I have tried to use Elm in a work context and I'm becoming one of those sad failure stories that can be used with the "caveat emptor" label. 


 
I have seen people try other paths. They don't work though. So I'd love for there to be other paths, but I have not heard of another one.

Of course they don't work. 
The main reason for this is the lack of an Elm component architecture that would allow people to create reusable components that can be bundled in libraries. 

If someone wants to implement a 1996 webpage in Elm, they can do that with the current technologies. 
If someone wants to implement a 2016 webpage in Elm... tough luck! They will have to reinvent multiple wheels and few people have either the time, energy or the know-how to do that.

Do you have a story of someone implementing a simple user form in Elm and enjoying both the experience and the result? 
I'm not talking about something exotic or completely out of the ordinary here. 
Just some textfields for First Name, Last Name,  username, password. A switch for gender and an Address subform with a filter/search dropdown for State/Country. 

This is trivial in Html/CSS/JS land with the help of (take your pick: Bootstrap, SemanticUI, AUI, etc.)

When I discovered Elm it promised to offer a nicer interface to creating web apps and isolate people from the insanity of HTML/CSS/JS. 
I don't know enough HTML/CSS/JS and so this was tremendously attractive to me. 
Graphics.* elements were a huge step in the right direction (API wise) and people loved them but they were abandoned without an alternative. 
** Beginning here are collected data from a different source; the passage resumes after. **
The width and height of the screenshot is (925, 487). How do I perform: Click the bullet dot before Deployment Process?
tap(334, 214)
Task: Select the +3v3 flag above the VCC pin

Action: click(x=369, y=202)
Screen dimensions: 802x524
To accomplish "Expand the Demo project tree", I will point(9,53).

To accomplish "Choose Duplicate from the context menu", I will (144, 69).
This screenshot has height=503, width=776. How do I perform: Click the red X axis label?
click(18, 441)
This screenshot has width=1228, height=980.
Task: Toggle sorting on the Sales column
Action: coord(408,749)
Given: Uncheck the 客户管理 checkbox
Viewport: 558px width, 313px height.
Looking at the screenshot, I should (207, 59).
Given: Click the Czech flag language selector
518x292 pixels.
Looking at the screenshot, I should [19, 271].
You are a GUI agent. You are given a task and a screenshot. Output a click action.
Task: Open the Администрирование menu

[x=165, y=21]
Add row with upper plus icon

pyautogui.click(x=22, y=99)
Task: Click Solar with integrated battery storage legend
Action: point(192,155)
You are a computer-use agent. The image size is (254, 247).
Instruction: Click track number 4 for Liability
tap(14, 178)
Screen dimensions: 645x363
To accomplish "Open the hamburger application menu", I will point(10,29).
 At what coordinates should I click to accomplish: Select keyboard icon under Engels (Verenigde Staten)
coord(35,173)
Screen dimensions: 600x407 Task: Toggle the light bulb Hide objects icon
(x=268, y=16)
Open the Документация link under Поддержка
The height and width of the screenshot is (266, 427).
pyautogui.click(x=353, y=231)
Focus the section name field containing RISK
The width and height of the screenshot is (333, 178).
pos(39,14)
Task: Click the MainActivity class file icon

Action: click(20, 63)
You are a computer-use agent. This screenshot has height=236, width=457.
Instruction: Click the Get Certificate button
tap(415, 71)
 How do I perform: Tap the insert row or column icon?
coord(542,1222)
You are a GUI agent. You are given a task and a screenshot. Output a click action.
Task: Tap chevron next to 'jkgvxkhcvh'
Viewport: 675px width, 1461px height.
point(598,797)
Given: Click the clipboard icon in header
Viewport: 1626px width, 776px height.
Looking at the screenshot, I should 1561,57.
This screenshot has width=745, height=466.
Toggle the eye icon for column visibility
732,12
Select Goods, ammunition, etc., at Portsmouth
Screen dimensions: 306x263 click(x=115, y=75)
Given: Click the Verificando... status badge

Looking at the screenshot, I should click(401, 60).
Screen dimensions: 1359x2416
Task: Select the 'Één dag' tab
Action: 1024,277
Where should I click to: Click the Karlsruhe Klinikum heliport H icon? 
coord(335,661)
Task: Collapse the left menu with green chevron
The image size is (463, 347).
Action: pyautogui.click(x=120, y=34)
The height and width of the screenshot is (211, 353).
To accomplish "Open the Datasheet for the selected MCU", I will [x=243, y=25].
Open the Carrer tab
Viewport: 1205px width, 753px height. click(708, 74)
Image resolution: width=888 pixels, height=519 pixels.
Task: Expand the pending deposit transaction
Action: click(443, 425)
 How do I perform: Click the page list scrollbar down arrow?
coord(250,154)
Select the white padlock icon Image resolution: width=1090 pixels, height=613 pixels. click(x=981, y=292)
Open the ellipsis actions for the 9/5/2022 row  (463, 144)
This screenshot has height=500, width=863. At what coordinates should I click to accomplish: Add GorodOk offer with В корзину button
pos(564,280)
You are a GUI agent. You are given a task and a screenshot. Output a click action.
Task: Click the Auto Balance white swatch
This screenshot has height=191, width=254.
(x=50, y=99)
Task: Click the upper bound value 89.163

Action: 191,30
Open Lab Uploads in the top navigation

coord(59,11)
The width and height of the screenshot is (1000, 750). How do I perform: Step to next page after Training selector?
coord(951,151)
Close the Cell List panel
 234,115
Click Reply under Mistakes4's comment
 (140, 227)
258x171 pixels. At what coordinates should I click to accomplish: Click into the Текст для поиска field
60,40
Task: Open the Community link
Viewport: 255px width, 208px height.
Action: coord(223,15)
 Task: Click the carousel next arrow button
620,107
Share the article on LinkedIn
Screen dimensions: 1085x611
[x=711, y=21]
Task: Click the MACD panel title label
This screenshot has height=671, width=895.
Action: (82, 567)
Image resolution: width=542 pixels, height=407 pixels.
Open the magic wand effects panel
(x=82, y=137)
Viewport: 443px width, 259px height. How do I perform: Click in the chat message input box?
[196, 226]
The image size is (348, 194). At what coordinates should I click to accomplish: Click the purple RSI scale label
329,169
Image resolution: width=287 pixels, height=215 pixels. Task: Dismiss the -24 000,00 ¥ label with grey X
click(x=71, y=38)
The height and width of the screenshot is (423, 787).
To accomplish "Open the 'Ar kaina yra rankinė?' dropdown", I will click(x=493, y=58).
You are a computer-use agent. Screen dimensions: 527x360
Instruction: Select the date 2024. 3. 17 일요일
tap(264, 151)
And now we live in a world where the best path for approaching Elm is embedding it into a React component. :( 

Elm should have been the alternative to React. You should have been writing articles about how to port React components to Elm components. 

elm-make/reactor could have replaced the entire insanity of the JS build tools. 

Sadly we do not live in that world. We could have, but we don't. 

There have been people who have tried to approach this (e.g. elm-mdl)  but they were explicitly or implicitly dismissed. 
You seam to have buried your head in the sand and ignore the issue of components considering that it is solved with The Elm Architecture. 
It is not solved and the countless questions about communication within a components hierarchy are a proof of that. 
The More About Modularity page from the guide that's just promising "more soon" is a testament to how bad things are.
I remember when this section had "Nesting" and "Communication" which were things people are truly interested in. 
The process that prevented this section from reaching completion is the very essence of the biggest problem with Elm right now.  
Who, beside you Evan, understands The Elm Architecture well enough to write that section to your satisfaction ?
It looks like the answer is no one

How about getting rid of Signals and leaving empty the Effect Mangers section of the guide? You know, the one that was suppose to deal with their replacement. 
You do tell them that the exotic stuff that they might have used Signals to implement can be implemented easier with the Effects Managers BUT give no clue about how they could go about doing that. 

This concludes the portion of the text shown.